#### [Written exercise A]
In the piece on The Drum's China breakfast event, what did Chris Lethbridge say should be the first priority for brands looking to sell in or to China?
#### [Written exercise B]
Pick up the write-up of The Drum's China breakfast event right after its final sentence and carry it forward.

** BEGIN Document extract **

ASAP+ Partner with The Drum for their China Breakfast
As the China market is becoming an increasingly hot topic for brands in the UK, The Drum dedicated their February issue to providing a deeper insight into the market. In addition, on Thursday 28th February, ASAP+, in collaboration with Puzzle London, partnered with The Drum for their China breakfast event.
At the heart of the event was a discussion between a panel of specially selected guests. The panel included Alpha Xu (ASAP+ Founder and Chairman), Dan Beasley (Co-Founder, Puzzle London), Carmen Tse (Market Consultant, AMUI Ventures) and Chris Lethbridge (China Market Business Adviser & UK Sector Lead, China-Britain Business Council), all bringing together their expert knowledge across a range of fields.
The panelists began by providing their insights into the growing trends UK brands should be aware of in the China market. Chris suggested that the growth of online to offline is significantly changing the consumer journey, whilst consumers are demanding more personalised content in return for their data. Carmen added to this by suggesting that the rapid advancement of technology in China is the real driver behind the changing consumer journey, particularly in regards to AI. This was also supported by Alpha who stated that developments within the WeChat ecosystem are allowing brands to offer far more utility to Chinese consumers, enabling brands to develop far deeper insights into behaviours, thus having the ability to provide a more personalised experience.
Dan highlighted the dominance of mobile payments in China, and how the demand for this when the Chinese traveller is overseas is ever-increasing. While we are seeing more of an uptake of the likes of WeChat Pay and Alipay in the UK, there is still a long way to go—especially as findings from Nielsen show that 94% of Chinese travellers are willing to spend more when Chinese mobile payments are accepted.
The panel went on to discuss a growing opportunity between the UK and China cross-border eCommerce. With regulatory changes in China providing a more favourable environment to sell in the market, including the clamp-down on daigou shoppers, there has been a rise in the number of brands looking to sell their products into China via a number of channels. Chris made it clear that for brands looking to sell in/to China, obtaining a trademark in the market should be of first priority.

** END Document extract **
** BEGIN Data excerpt **

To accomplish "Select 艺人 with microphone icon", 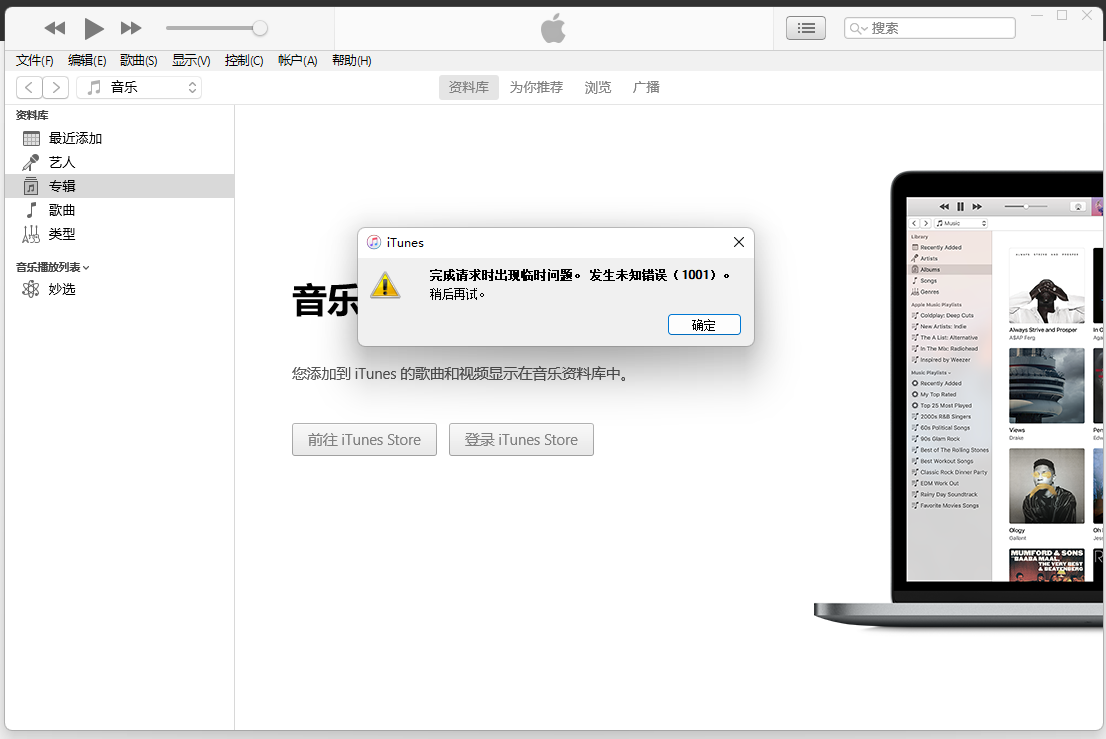I will (x=61, y=162).
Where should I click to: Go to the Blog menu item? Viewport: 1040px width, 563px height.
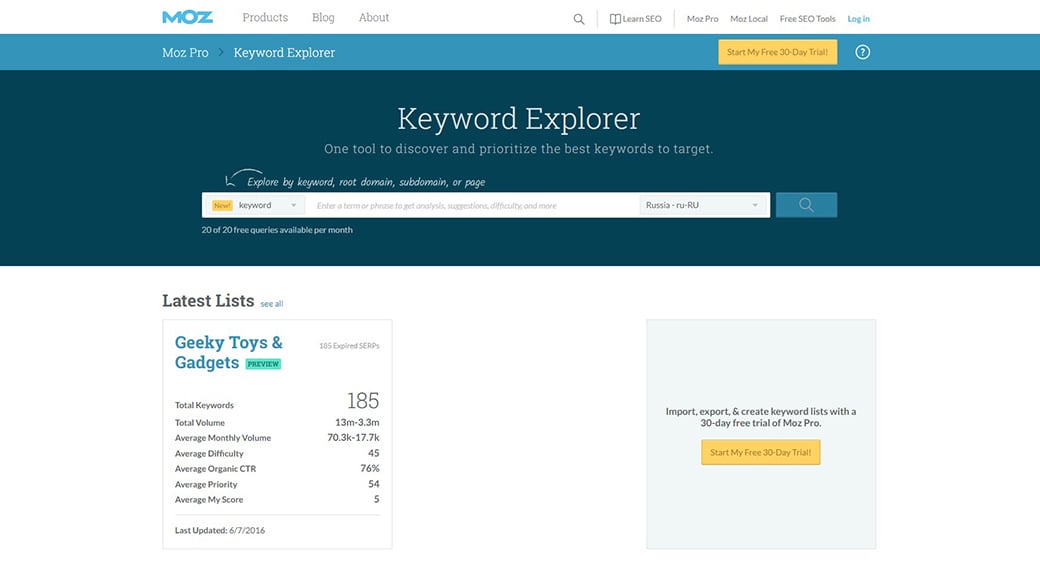(323, 17)
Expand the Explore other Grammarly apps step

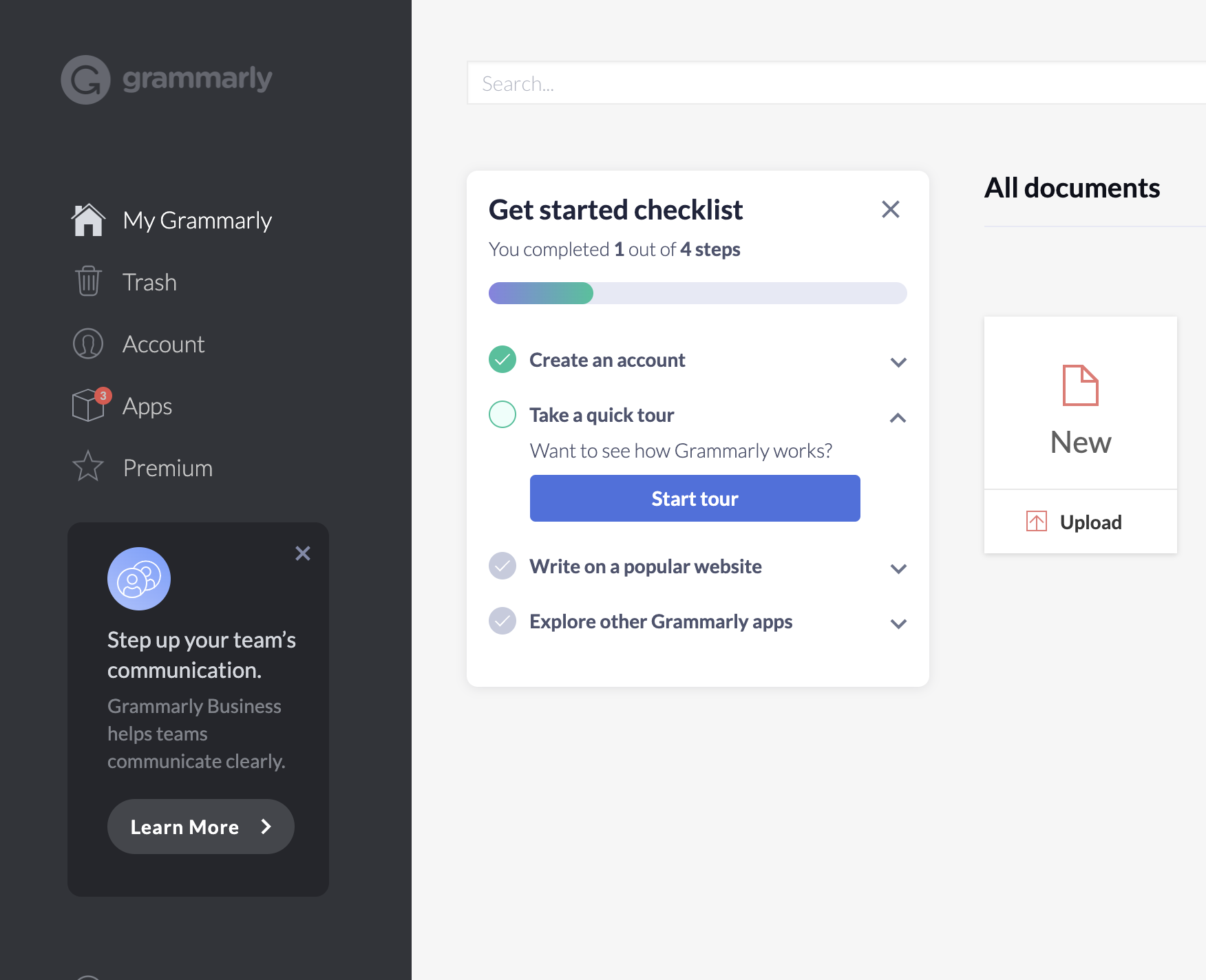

** END Data excerpt **

#### [Expected answer A]
Obtaining a trademark in the China market.

#### [Expected answer B]
All speakers agreed that with such a rapid pace of change, both digitally and economically, combined with constant regulatory changes, it is essential UK brands have a partner on the ground in China in order to adapt to these changes.
To round up the discussion, each of the panelists gave their key takeaway:
Chris Lethbridge stressed that localisation to the Chinese market is absolutely key, and brands must have a deep understanding of Chinese culture to adapt in the market. This does not only include a brand’s messaging. They must look at every aspect of their offering and adapt as necessary for the China market. Carmen Tse added to this point by highlighting the importance of not looking at China as one homogenous market. There is considerable diversity between different regions in China, yet most brands tend to look at China as one market. Brands should therefore be aware of variables between regions and city tiers when looking to market to the Chinese consumer and adjust their product, messaging, positioning and channels accordingly.
Dan Beasley concluded that brands entering the China market must be prepared to be in it for the long haul. Too often brands expect quick returns from small investment, yet growing a brand from the ground up in the market takes time. Finally, Alpha Xu challenged brands to go deeper with their activities in China if they are to build lasting relationships with Chinese consumers. Simply setting up a WeChat account is not enough if brands want to reap rewards in China.
Visit The Drum's official website for their recap of the event, here.
For more information on marketing to the Chinese consumer and an insight into how UK brands are currently performing when marketing to the Chinese consumer, get in touch to receive a copy of our International Marketing Scorecard—China Edition at email@example.com, or fill out the form below for a direct download.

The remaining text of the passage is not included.